Kees’s painting is not quite so intense an experience, though it does exhibit continuities with the poetry. A reviewer for the New York Times, seeing some of it in 1999, observed: “It isn’t particularly innovative work, but its dark pessimism, very much in the character of its time, has a polished, personal edge and is cumulatively forceful.” A Boston critic, employing a candor Kees himself would have admired, said of a 2010 exhibition that “I find second- or third-tier abstract expressionism as depressing as anyone, but Kees is better than that.” As others have noted, Kees’s painting carries echoes of Picasso and, especially, Miro as much as of his New York contemporaries (though his painting “After Hours,” with its hieroglyphic-like surface patterns, evokes the work of Adolph Gottlieb). The sleek, faceless gray figure of “Monument” distantly suggests the unnerving biomorphs of French surrealist Yves Tanguy.
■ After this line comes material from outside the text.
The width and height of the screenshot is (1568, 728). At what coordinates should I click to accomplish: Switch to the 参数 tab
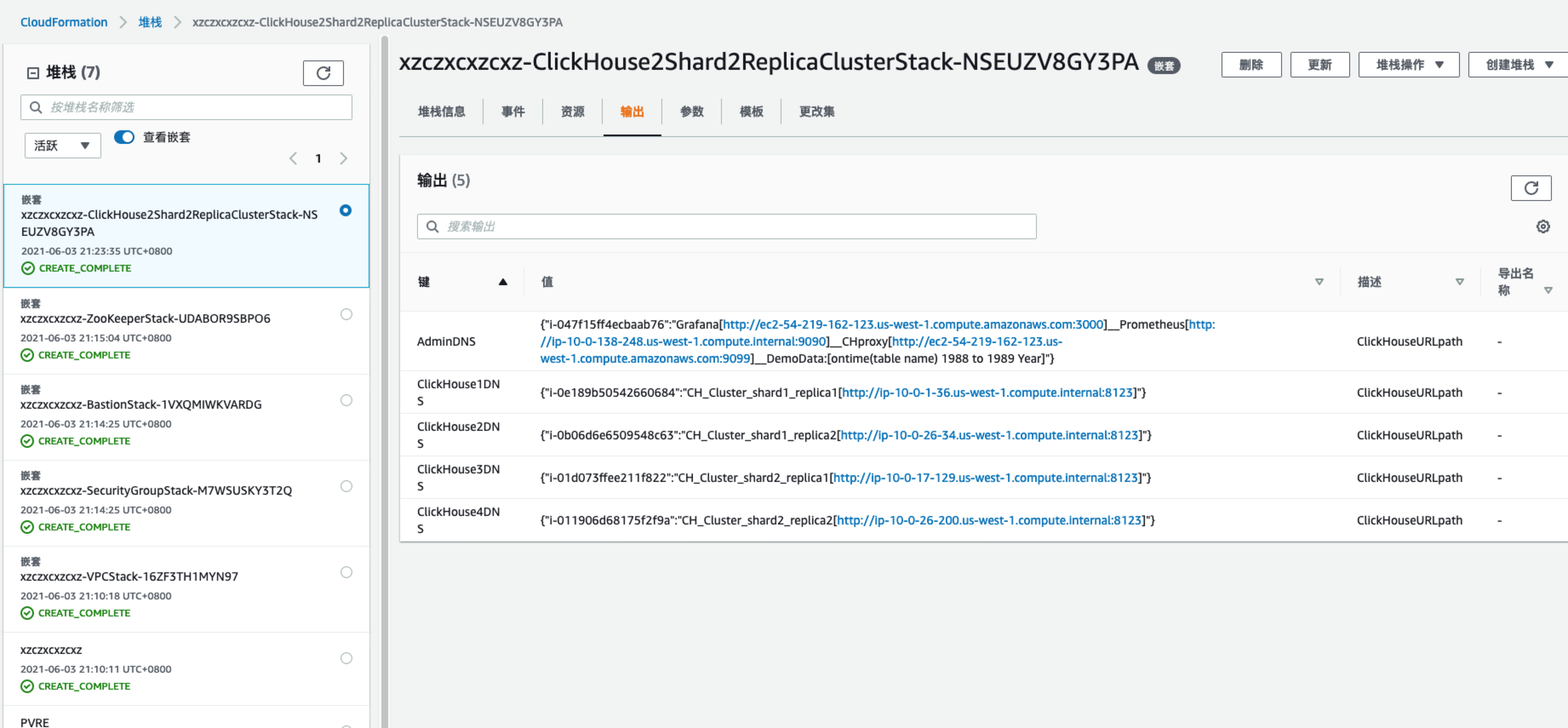692,112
The importance of Kees’s painting does not lie in any claims to innovation, so much as in the connection it provides between his poetry and the work and thought of the artists around him at the moment when Harold Rosenberg spoke of “the void” as the only certainty of modern life. It is the unflinching directness with which Kees gazed into the void that makes his best work memorable. Pessimism has a very bad name in American culture, but it is hard for me not to admire the willingness of Kees and his contemporaries to name the discontents of a war-battered world faced with the threat of nuclear annhilation. Kees was willing to suggest that perhaps this is not the best of all possible worlds – or that, if it is, we’re in deeper trouble than we ever imagined.